Outstanding breadth of expressive capabilities

Christoph Jensen, Goettinger Tagesblatt,Goettingen, Germany - October 28th, 2008

Magnificent: The New Zealand String Quartet makes a guest appearance in the Great Hall of the Goettingen Chamber Music Society

Young composers who follow the “established” names of contemporary music often have difficulty finding a wide audience. Chinese composer, Gao Ping, born 1970, and living in New Zealand, is lucky to have, in the New Zealand String Quartet, some contemporary music advocates who play his works. The quartet played Ping’s composition, Bright Light and Cloud Shadow during a concert they performed in the Great Hall.

The work is supposed to sound like a paintbrush on paper, explained Gillian Ansell, with reference to a review that describes the impressive piece. It is not the hasty scratching of cheap ballpoint pens that can be heard, but the movement of a paintbrush doing calligraphy. Some slow, fine strokes, which soon become broader and then taper off again, can be heard, as well as some marked accentuation, often provided by the cello in this work. It is a fantastic, moving piece of music and the quartet interpreted the wealth of lyrical associations magnificently.

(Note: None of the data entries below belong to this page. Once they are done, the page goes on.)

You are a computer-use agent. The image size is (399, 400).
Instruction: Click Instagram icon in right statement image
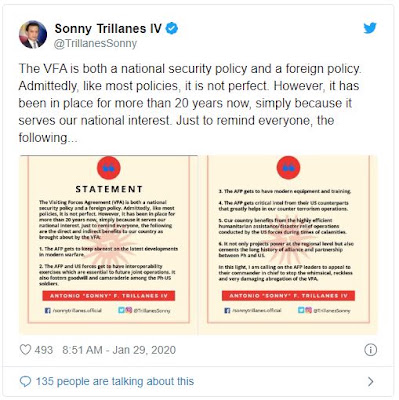(x=308, y=310)
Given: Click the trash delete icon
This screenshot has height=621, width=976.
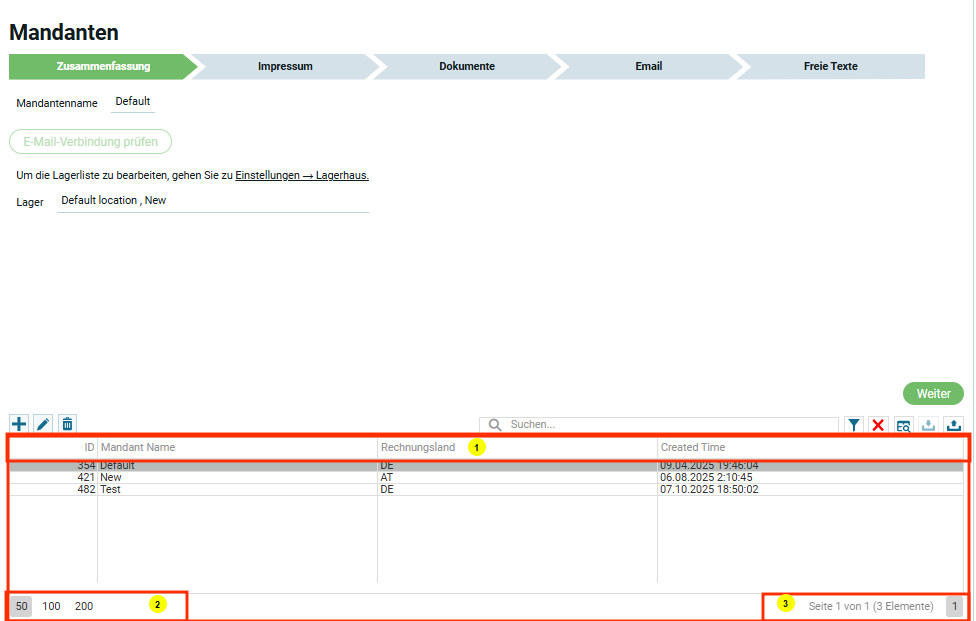Looking at the screenshot, I should click(67, 424).
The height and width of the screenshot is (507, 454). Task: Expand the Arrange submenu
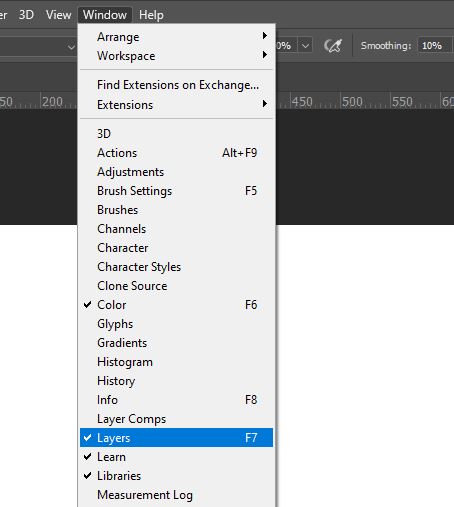coord(176,37)
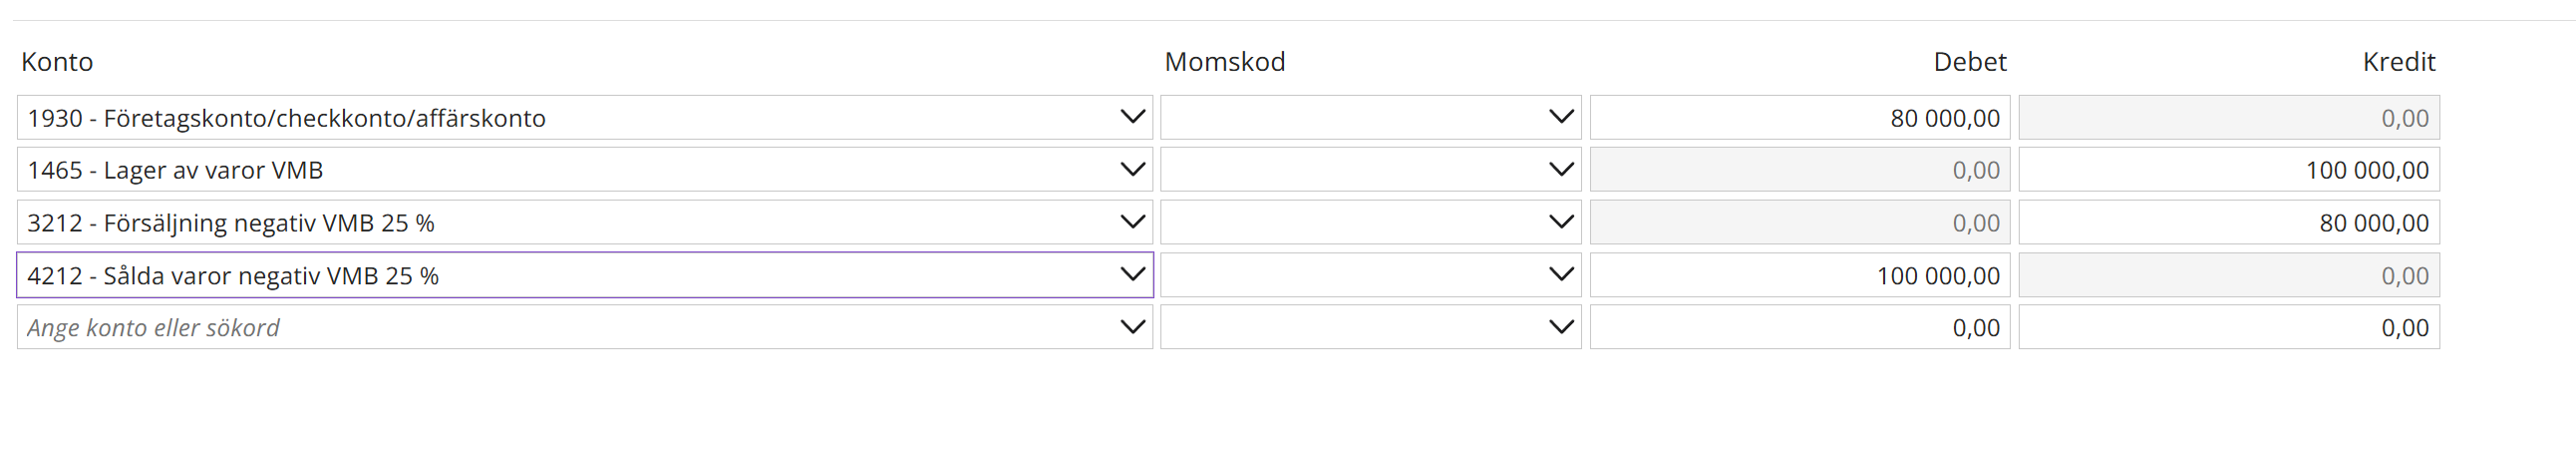Click the 'Ange konto eller sökord' field
The width and height of the screenshot is (2576, 451).
tap(560, 328)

The outstanding breadth of expressive capabilities that the musicians had at their disposal was evident from their interpretations of the String Quartet in B Minor from Opus 138 by Dmitri Shostakovich (1906-1975) and the String Quartet in G Major, D 887, by Franz Schubert. Both works were performed admirably, although the Shostakovich did have one tiny blemish, if one was hoping for a little bit more depth of sound in the slow opening and closing sections of the single-movement work. In that sense, it took the Schubert piece to silence any lingering doubts about the quality of the musicians, who met with thunderous applause from the audience.

Schubert’s progressive work launched a whole new language in chamber music, of constantly switching between major and minor key, with frequent harmonic breaks, which take it to the limits of tonality. Again and again, the restlessness of the piece is interspersed with deceptive idylls. Compact tonal passages produce a symphonic quality, to which the New Zealand String Quartet did full justice. Yet, despite the dramatic nature of the work, the musicians never stooped to any ill-considered effects, and the result was an interpretation of great earnestness that was free of contrived correctness and full of vitality. It was an inspiring concert, with the quality of execution and the sophistication of the programme superbly bringing out the best in each other.